List every line in this data where the string "profile" occurs.
--
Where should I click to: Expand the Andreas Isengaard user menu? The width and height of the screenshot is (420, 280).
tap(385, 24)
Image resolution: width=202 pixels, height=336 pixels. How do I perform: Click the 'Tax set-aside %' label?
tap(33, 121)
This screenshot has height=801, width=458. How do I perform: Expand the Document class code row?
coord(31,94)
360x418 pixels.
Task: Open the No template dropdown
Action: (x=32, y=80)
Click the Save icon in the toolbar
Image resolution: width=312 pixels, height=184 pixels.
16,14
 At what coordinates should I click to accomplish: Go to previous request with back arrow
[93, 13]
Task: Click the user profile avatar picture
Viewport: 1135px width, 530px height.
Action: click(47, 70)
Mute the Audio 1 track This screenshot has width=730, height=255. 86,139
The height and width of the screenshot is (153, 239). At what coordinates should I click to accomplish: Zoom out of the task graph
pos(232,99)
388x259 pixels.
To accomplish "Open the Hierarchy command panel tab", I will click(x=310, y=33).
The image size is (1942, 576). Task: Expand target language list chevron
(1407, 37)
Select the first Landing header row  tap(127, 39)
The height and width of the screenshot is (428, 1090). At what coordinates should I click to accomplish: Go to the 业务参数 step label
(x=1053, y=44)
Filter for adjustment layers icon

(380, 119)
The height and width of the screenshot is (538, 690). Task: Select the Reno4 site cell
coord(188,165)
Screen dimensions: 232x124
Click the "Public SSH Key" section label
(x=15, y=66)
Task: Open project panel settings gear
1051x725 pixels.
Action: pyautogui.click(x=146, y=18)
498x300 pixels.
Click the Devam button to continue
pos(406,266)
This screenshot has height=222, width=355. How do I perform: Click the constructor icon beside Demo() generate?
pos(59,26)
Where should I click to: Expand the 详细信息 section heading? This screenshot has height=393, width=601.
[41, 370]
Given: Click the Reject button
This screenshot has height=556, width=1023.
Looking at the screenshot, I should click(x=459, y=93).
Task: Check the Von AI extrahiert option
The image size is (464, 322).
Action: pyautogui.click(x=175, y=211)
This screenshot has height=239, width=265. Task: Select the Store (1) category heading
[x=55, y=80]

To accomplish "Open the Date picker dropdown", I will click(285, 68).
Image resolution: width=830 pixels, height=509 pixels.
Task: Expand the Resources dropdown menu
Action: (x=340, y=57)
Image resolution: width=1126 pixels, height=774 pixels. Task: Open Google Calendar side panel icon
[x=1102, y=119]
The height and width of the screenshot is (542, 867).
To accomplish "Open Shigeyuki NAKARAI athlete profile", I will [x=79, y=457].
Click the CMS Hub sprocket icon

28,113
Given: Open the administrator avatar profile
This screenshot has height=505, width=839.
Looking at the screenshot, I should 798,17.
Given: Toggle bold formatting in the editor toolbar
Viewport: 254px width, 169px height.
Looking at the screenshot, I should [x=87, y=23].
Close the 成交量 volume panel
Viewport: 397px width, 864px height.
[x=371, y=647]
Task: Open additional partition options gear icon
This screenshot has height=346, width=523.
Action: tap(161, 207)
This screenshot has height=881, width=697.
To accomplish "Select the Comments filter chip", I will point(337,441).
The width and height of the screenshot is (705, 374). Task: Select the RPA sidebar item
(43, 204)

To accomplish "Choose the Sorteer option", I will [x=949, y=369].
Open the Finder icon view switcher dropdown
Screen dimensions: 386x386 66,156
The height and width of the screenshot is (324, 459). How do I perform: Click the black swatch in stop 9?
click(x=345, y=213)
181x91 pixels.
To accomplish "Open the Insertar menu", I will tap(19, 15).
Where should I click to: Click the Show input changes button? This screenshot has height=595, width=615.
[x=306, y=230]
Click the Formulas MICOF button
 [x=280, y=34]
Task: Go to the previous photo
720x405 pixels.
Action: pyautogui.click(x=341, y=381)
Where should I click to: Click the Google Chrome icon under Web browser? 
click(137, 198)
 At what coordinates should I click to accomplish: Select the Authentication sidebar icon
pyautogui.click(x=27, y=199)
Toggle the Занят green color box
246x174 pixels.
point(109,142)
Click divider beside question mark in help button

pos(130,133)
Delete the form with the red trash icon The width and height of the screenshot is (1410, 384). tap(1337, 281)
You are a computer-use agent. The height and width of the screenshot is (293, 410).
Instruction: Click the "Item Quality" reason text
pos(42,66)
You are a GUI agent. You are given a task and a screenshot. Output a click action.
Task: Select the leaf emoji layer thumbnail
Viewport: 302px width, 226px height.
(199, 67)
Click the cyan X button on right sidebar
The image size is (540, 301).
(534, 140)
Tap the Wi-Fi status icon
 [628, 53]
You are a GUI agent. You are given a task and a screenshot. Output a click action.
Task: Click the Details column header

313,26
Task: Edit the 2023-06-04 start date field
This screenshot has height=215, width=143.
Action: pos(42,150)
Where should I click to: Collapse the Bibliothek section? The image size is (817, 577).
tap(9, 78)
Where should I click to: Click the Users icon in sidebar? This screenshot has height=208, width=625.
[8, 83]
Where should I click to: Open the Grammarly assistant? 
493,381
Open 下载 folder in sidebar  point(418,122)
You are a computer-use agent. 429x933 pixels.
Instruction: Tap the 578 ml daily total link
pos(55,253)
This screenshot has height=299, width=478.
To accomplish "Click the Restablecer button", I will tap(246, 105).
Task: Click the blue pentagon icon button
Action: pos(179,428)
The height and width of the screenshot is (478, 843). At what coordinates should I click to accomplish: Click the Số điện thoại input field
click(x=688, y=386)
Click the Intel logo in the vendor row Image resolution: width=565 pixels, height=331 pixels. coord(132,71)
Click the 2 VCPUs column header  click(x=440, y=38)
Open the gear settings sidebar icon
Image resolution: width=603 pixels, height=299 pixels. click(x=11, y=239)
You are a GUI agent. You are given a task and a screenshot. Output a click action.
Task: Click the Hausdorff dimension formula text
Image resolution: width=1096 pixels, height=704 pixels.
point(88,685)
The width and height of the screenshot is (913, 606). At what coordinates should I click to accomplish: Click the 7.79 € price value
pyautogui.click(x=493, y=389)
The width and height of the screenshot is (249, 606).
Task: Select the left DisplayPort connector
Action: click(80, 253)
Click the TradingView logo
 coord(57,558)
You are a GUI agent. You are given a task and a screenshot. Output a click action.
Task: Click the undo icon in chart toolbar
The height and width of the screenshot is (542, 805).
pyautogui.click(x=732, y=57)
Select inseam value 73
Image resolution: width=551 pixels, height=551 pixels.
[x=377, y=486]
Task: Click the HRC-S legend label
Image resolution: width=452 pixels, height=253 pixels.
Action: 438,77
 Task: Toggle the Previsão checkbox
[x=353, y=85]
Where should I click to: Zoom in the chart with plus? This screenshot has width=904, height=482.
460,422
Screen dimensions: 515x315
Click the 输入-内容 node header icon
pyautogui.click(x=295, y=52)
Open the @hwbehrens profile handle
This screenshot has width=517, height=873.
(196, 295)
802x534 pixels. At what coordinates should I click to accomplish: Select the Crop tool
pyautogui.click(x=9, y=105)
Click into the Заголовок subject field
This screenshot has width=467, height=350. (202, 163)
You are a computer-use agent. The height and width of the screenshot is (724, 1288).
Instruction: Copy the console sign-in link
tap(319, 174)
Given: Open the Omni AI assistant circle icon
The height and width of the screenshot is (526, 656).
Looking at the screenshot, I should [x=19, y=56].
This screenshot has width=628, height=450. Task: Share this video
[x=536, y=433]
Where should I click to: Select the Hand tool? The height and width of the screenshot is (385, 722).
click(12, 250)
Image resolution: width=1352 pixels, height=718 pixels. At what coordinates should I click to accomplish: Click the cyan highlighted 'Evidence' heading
--
[Result of this exercise]
Task: Click the user profile avatar picture
To accomplish "Open Shigeyuki NAKARAI athlete profile", I will [x=79, y=457].
Given: Open the administrator avatar profile
Open the @hwbehrens profile handle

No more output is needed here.